BEGIN Document text
British family planning doctor (1938–2019)

Caroline Merula Deys (2 July 1938 – 6 May 2019) was a British family planning doctor and later general practitioner. She won a key case against a General Medical Council complaint in 1972 that had been motivated by her work on legalising abortion in the UK. She performed around 4750 vasectomies in the 1970s, when she was the only female doctor specialising in the procedure in Europe.

==Early life==
Deys was born to "Richard" Adolf Deys and Daisy Barragwanath. Her father was killed in a bombing raid early in World War II. Her mother re-married William Paterson Brown, a psychiatrist. She attended St Paul's Girls' School, then studied medicine at Barts medical school in London, graduating in 1962.

==Career and research==
Having originally specialised in ophthalmology, she trained in family planning under Dorothy Morgan in the mid-1960s. She worked with her husband on the successful campaign to legalise abortion in the UK, which led to the 1967 Abortion Act.

In 1967, she co-founded the Cambridge Advisory Centre with her husband and others, which provided contraceptive advice to young people, and she then developed and ran a domiciliary family planning service in Cambridgeshire in 1968-9. She often involved her baby daughter in her work and demonstrated the safety of the oral contraceptive by giving a pill to her young child.

Having trained in the procedure in India, she worked performing vasectomies at a clinic in London from 1970. She performed around 4750 in the 1970s.

In April 1972, Deys was featured in a spread in The Sunday People about her work and how she was the only female vasectomist in Europe. However, she was then brought before the General Medical Council (GMC) accused of a charge of serious professional misconduct relating to the article. The complaint was made by Philip Addison, then secretary of the Medical Defence Union (MDU), on behalf of a member. The text of the complaint claimed that she had "acquiesced in the publication of matter commending and drawing attention to her professional skill, knowledge and services" and that this was "for the purpose of promoting her own professional advantage." Advertising was contrary to GMC rules at the time, but similar newspaper articles about other doctors had not produced any action. Rather, Addison was motivated by his opposition to the legalisation of abortion; he had previously complained to the GMC about two abortion doctors in 1969.
END Document text
BEGIN Record excerpts
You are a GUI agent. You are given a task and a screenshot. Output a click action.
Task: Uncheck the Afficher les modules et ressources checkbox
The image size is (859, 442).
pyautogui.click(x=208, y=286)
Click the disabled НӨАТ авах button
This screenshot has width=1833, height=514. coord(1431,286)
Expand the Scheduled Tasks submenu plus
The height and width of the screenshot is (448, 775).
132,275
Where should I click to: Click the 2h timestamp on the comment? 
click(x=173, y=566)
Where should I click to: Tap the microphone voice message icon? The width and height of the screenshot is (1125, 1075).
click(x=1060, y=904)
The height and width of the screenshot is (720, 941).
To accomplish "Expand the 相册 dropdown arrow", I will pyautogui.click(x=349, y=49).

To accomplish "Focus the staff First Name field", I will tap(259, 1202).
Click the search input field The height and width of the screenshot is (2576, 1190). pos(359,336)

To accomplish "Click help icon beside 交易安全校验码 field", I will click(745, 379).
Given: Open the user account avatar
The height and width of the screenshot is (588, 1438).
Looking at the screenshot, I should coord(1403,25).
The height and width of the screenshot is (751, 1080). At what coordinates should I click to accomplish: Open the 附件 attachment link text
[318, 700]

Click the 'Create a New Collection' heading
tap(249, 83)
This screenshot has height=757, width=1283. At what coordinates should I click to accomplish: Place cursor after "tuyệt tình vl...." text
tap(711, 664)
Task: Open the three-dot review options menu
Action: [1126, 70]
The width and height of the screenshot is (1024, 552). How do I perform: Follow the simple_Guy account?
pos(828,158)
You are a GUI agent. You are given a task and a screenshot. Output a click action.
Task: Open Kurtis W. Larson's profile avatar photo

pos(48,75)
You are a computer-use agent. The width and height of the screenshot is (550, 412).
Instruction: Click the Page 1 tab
END Record excerpts
▶ _Task_: Name every person other than Caroline Deys who is mentioned by name in the text about her.

▶ _Completed exercise_: Richard Adolf Deys, Daisy Barragwanath, William Paterson Brown, Dorothy Morgan, Philip Addison